START Source information

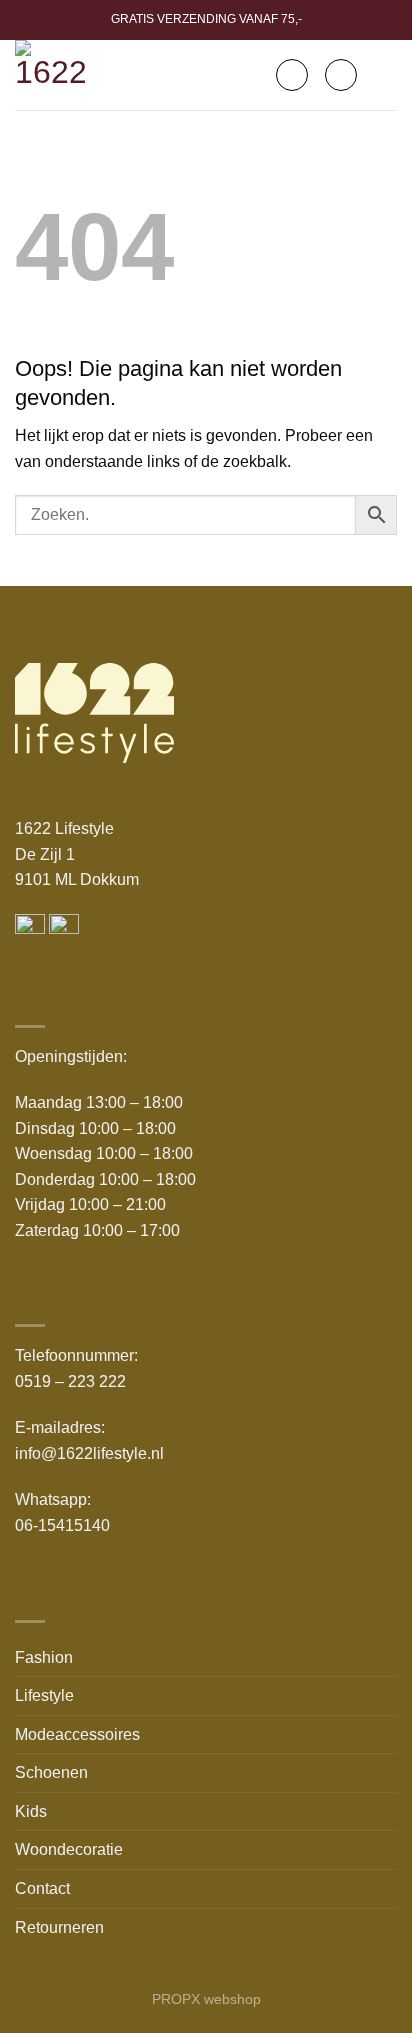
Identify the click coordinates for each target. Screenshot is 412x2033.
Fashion (44, 1657)
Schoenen (51, 1772)
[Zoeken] (292, 75)
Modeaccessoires (77, 1734)
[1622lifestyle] (56, 75)
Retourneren (59, 1927)
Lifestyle (44, 1695)
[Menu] (385, 74)
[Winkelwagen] (341, 75)
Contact (42, 1888)
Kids (31, 1811)
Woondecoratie (69, 1849)
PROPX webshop (206, 1999)
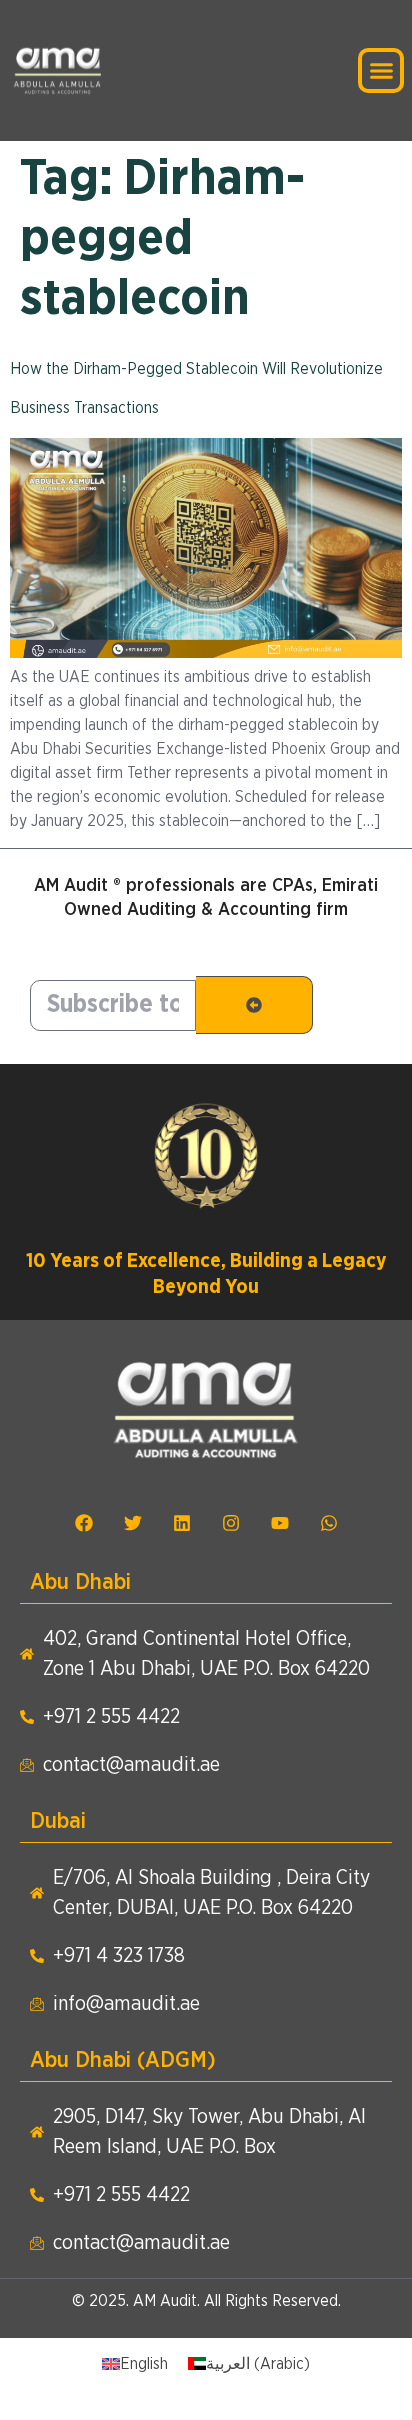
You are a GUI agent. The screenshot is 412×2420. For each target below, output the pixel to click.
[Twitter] (133, 1523)
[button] (381, 71)
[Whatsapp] (329, 1523)
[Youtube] (280, 1523)
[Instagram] (231, 1523)
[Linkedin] (182, 1523)
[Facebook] (84, 1523)
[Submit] (254, 1005)
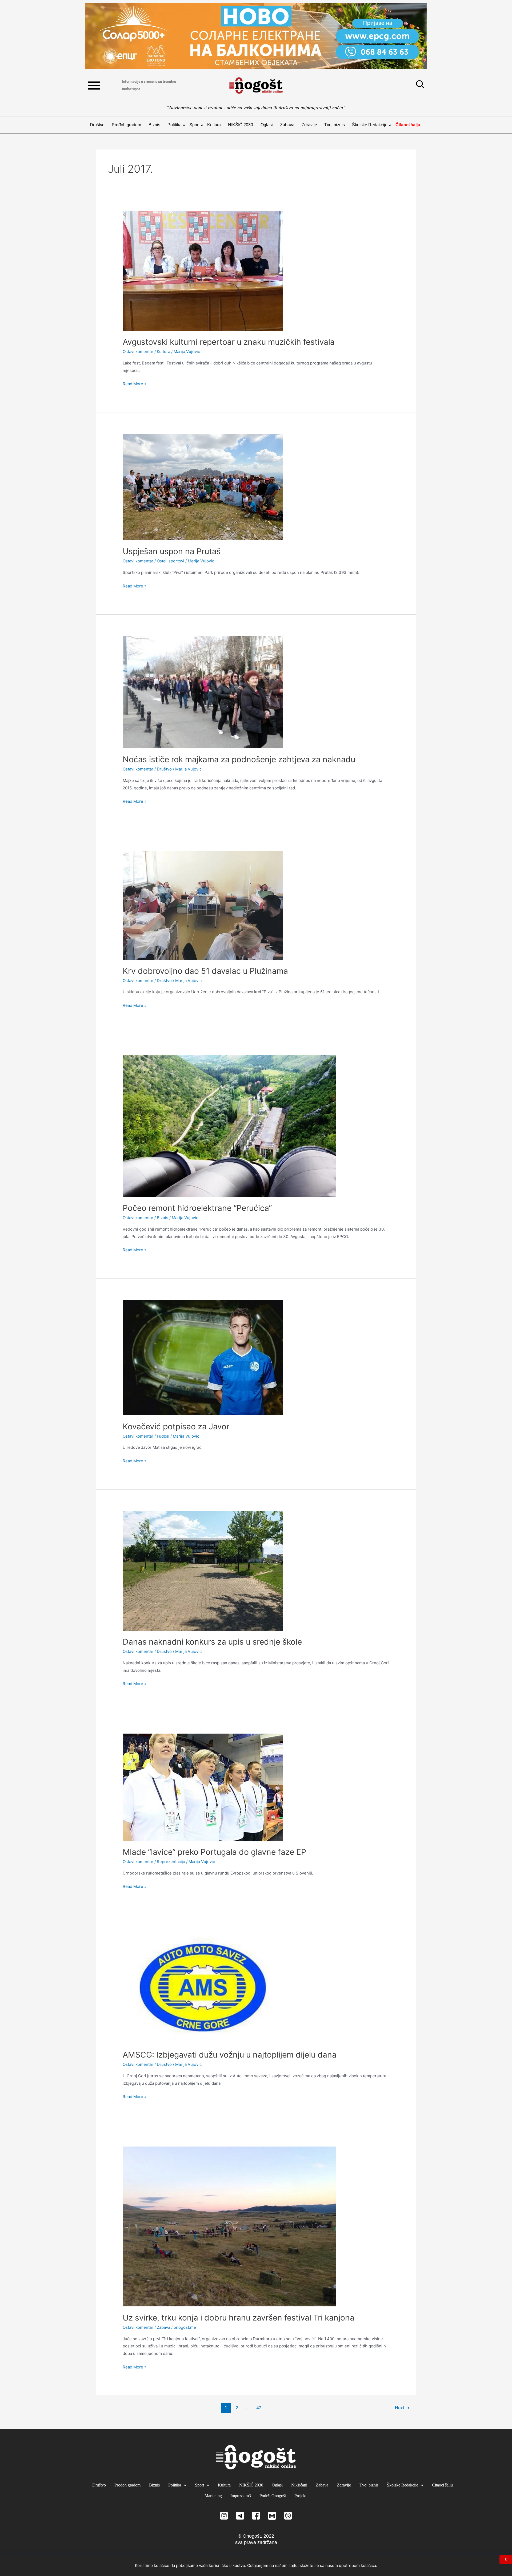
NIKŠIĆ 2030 (240, 125)
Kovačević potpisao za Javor (176, 1426)
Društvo (97, 125)
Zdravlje (309, 125)
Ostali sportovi (170, 560)
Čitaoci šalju (407, 125)
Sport (194, 125)
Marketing (213, 2495)
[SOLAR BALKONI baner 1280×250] (256, 36)
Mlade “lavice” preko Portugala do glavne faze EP (214, 1852)
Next (402, 2407)
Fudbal (163, 1436)
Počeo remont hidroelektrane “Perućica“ (197, 1208)
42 (259, 2407)
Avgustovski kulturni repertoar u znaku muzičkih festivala (229, 342)
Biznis (154, 125)
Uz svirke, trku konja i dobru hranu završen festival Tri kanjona (238, 2317)
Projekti (300, 2495)
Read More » (134, 383)
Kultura (214, 125)
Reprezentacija (171, 1861)
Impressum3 (240, 2495)
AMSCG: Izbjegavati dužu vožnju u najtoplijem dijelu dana (230, 2054)
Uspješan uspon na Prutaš (172, 551)
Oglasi (267, 125)
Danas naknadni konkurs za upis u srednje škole (212, 1641)
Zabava (287, 125)
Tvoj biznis (334, 125)
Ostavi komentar (138, 351)
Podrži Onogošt (272, 2495)
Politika (174, 125)
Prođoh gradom (126, 125)
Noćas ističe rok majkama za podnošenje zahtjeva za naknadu (239, 759)
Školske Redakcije (369, 125)
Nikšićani (299, 2485)
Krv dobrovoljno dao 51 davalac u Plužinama (205, 971)
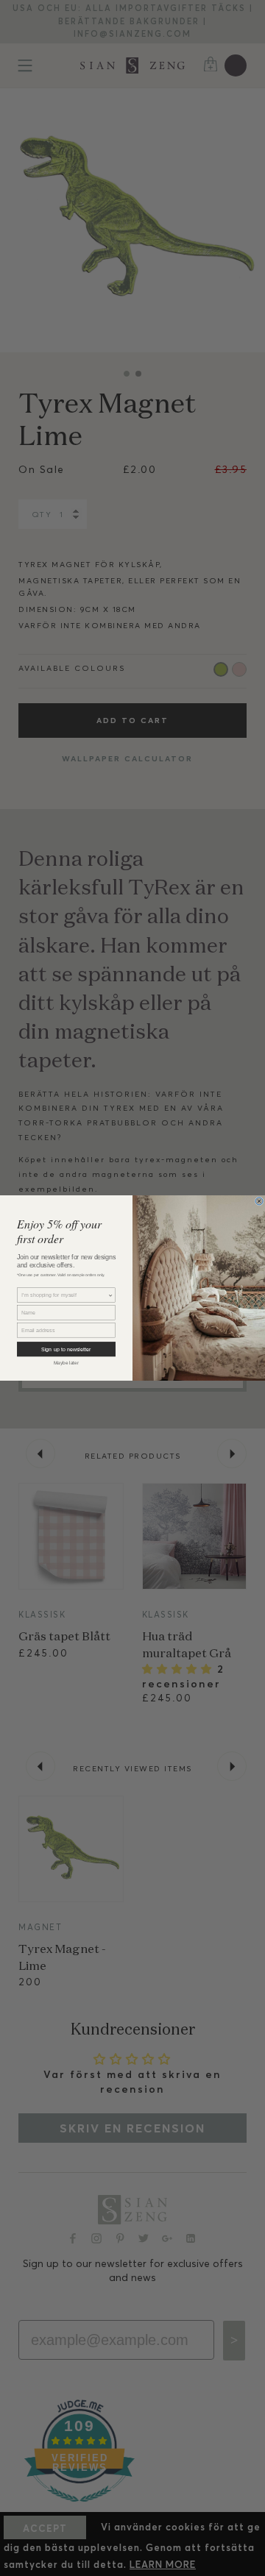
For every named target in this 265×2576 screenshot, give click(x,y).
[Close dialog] (259, 1201)
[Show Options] (110, 1295)
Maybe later (66, 1363)
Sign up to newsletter (66, 1349)
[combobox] (64, 1295)
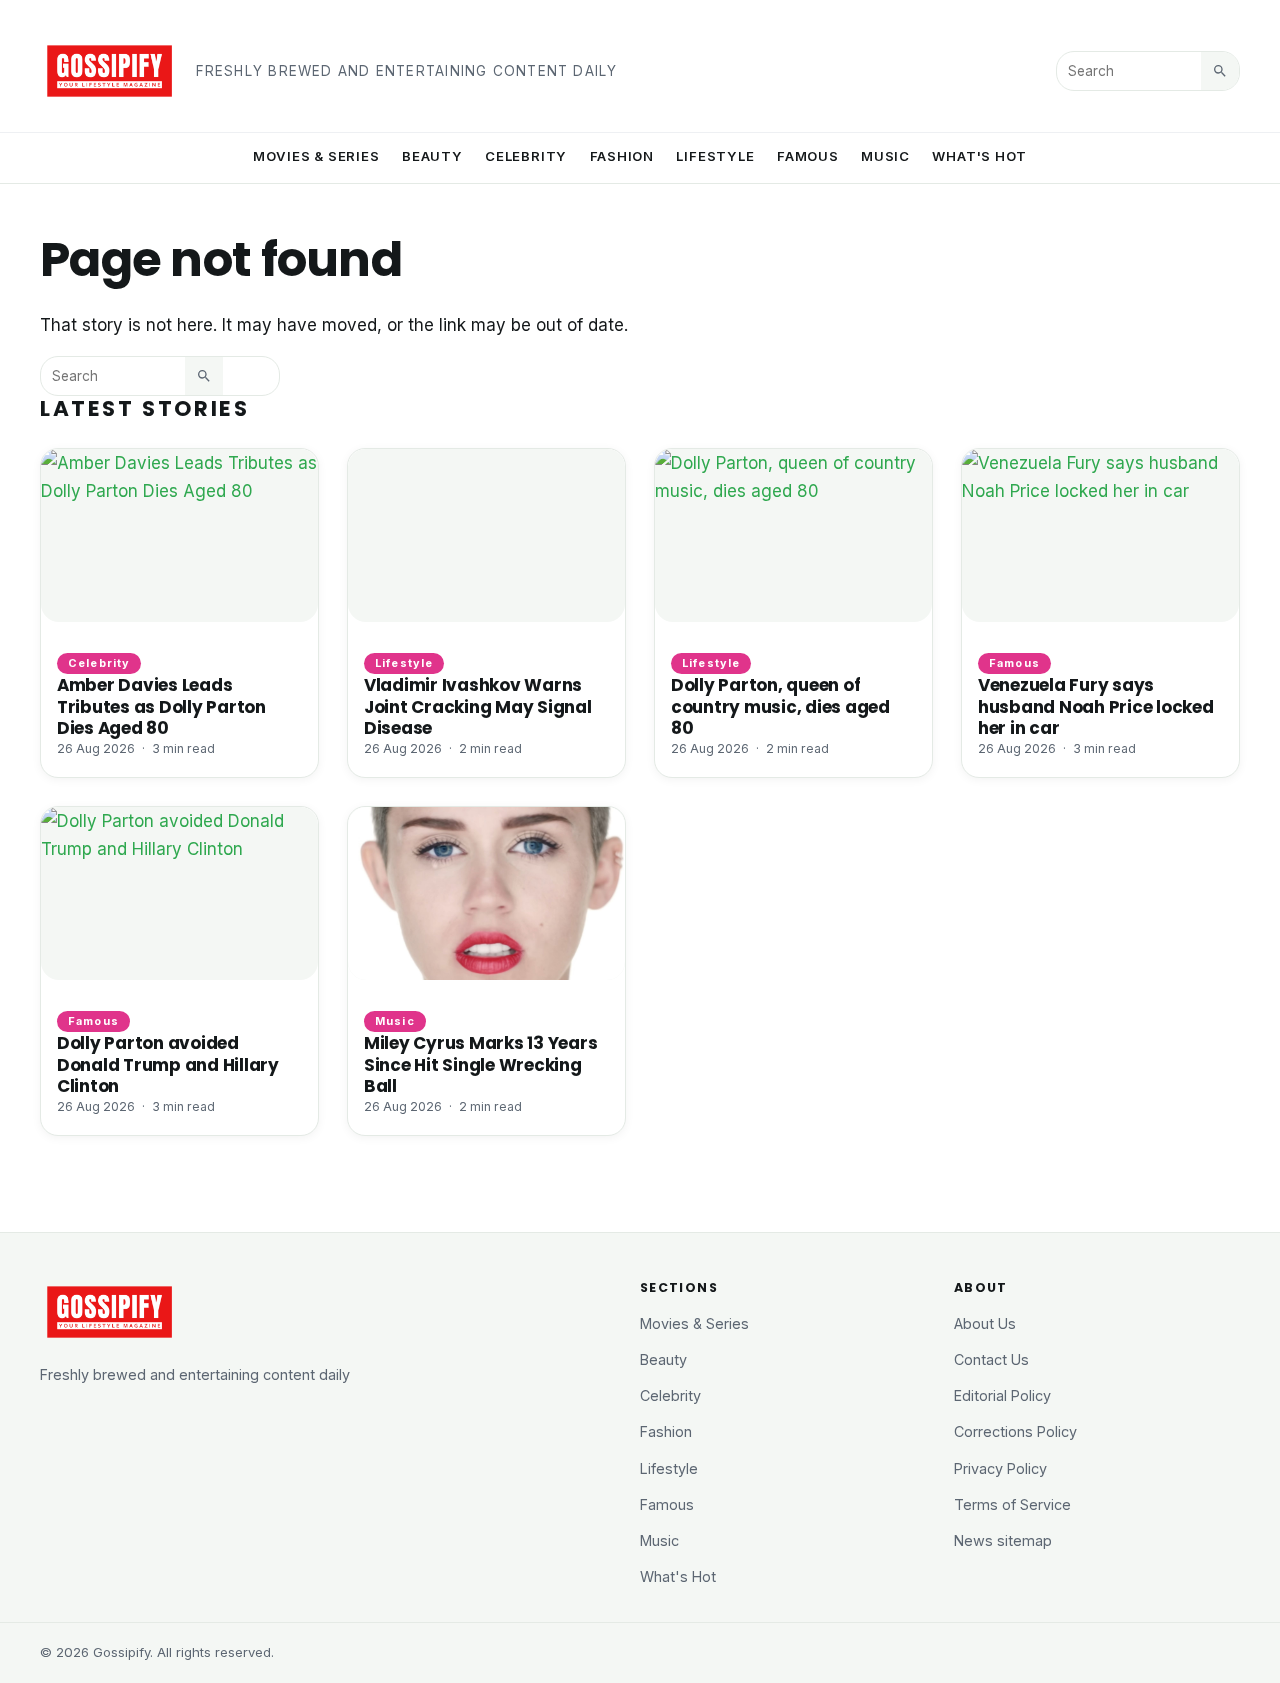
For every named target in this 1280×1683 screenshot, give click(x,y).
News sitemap (1003, 1540)
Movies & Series (316, 156)
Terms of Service (1012, 1504)
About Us (985, 1323)
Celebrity (526, 156)
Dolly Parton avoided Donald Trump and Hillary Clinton (168, 1064)
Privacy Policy (1000, 1468)
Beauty (432, 156)
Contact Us (991, 1359)
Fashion (622, 156)
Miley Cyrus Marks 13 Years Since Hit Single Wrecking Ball (480, 1064)
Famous (808, 156)
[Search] (1220, 71)
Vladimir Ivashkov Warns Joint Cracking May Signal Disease (478, 706)
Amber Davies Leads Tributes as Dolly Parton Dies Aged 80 (161, 706)
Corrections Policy (1015, 1431)
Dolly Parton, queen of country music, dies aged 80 (780, 706)
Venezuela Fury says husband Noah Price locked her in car (1096, 706)
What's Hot (979, 156)
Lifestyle (715, 156)
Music (885, 156)
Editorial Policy (1002, 1395)
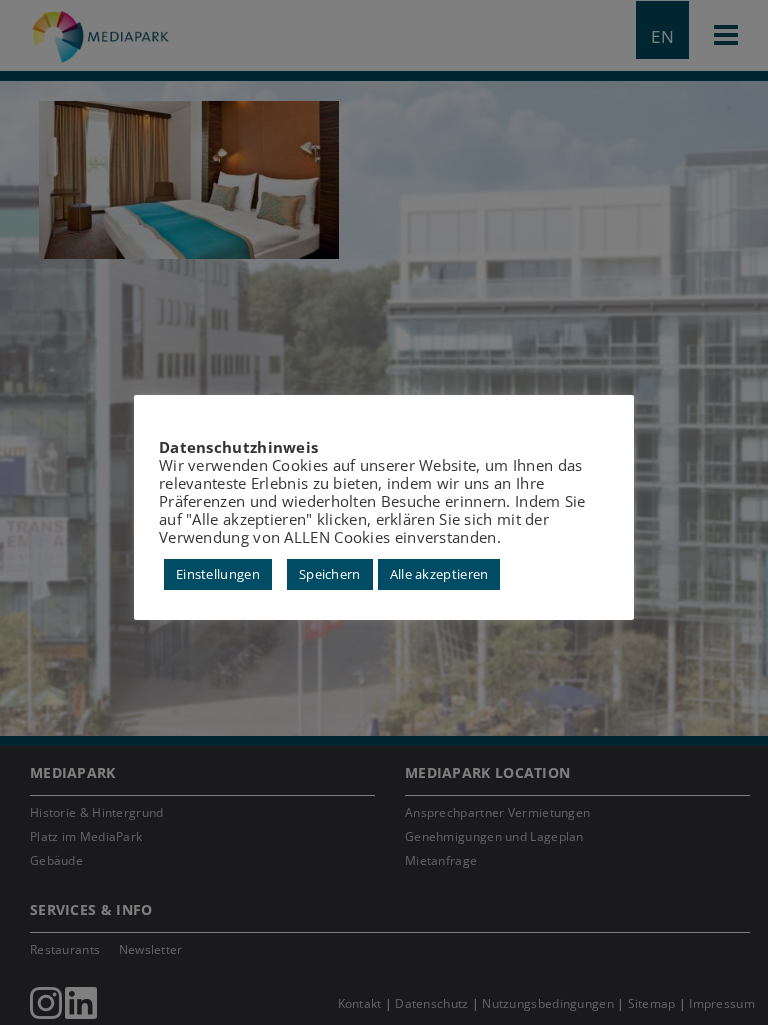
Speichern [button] (330, 574)
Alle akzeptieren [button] (439, 574)
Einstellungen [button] (218, 574)
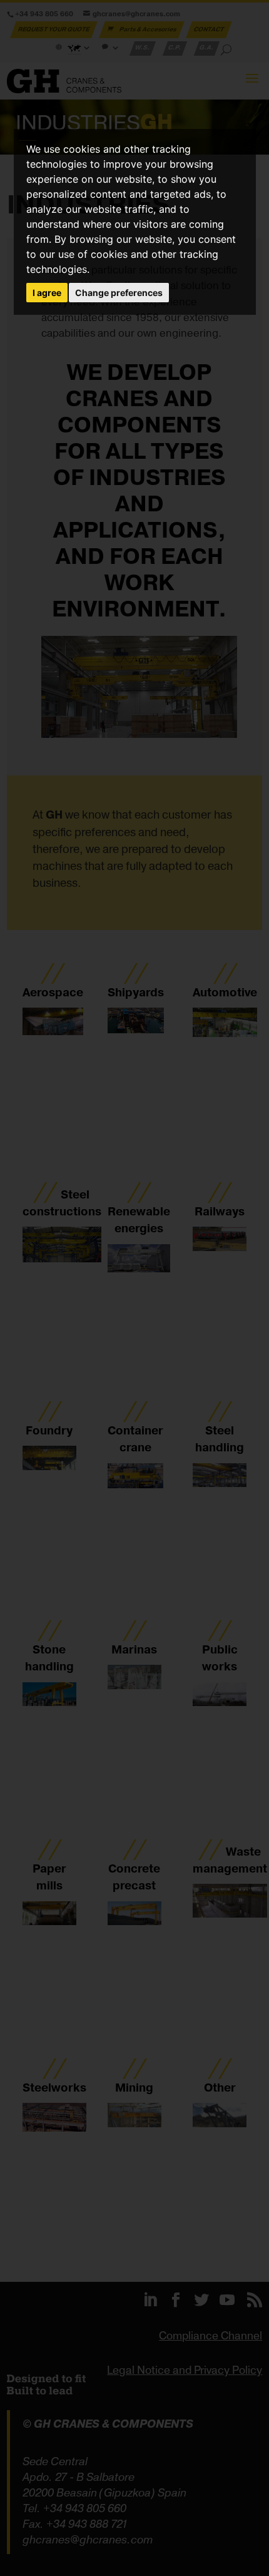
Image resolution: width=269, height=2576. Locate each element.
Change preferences (119, 292)
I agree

END Source information

→ **What you are asked to do**: Both boundary lines included, write out word for word only the lines above from the one containing "Avgustovski kulturni repertoar" to the one containing "About Us (985, 1323)", leaving out any pictures.

→ **Answer section**:
Avgustovski kulturni repertoar u znaku muzičkih festivala (229, 342)
Biznis (154, 125)
Uz svirke, trku konja i dobru hranu završen festival Tri kanjona (238, 2317)
Projekti (300, 2495)
Read More » (134, 383)
Kultura (214, 125)
Reprezentacija (171, 1861)
Impressum3 (240, 2495)
AMSCG: Izbjegavati dužu vožnju u najtoplijem dijelu dana (230, 2054)
Uspješan uspon na Prutaš (172, 551)
Oglasi (267, 125)
Danas naknadni konkurs za upis u srednje škole (212, 1641)
Zabava (287, 125)
Tvoj biznis (334, 125)
Ostavi komentar (138, 351)
Podrži Onogošt (272, 2495)
Politika (174, 125)
Prođoh gradom (126, 125)
Noćas ističe rok majkama za podnošenje zahtjeva za naknadu (239, 759)
Školske Redakcije (369, 125)
Nikšićani (299, 2485)
Krv dobrovoljno dao 51 davalac u Plužinama (205, 971)
For every named target in this 265×2576 screenshot, give click(x,y).
[Close dialog] (259, 1201)
[Show Options] (110, 1295)
Maybe later (66, 1363)
Sign up to newsletter (66, 1349)
[combobox] (64, 1295)
For every named target in this 1280×1683 screenshot, give click(x,y).
News sitemap (1003, 1540)
Movies & Series (316, 156)
Terms of Service (1012, 1504)
About Us (985, 1323)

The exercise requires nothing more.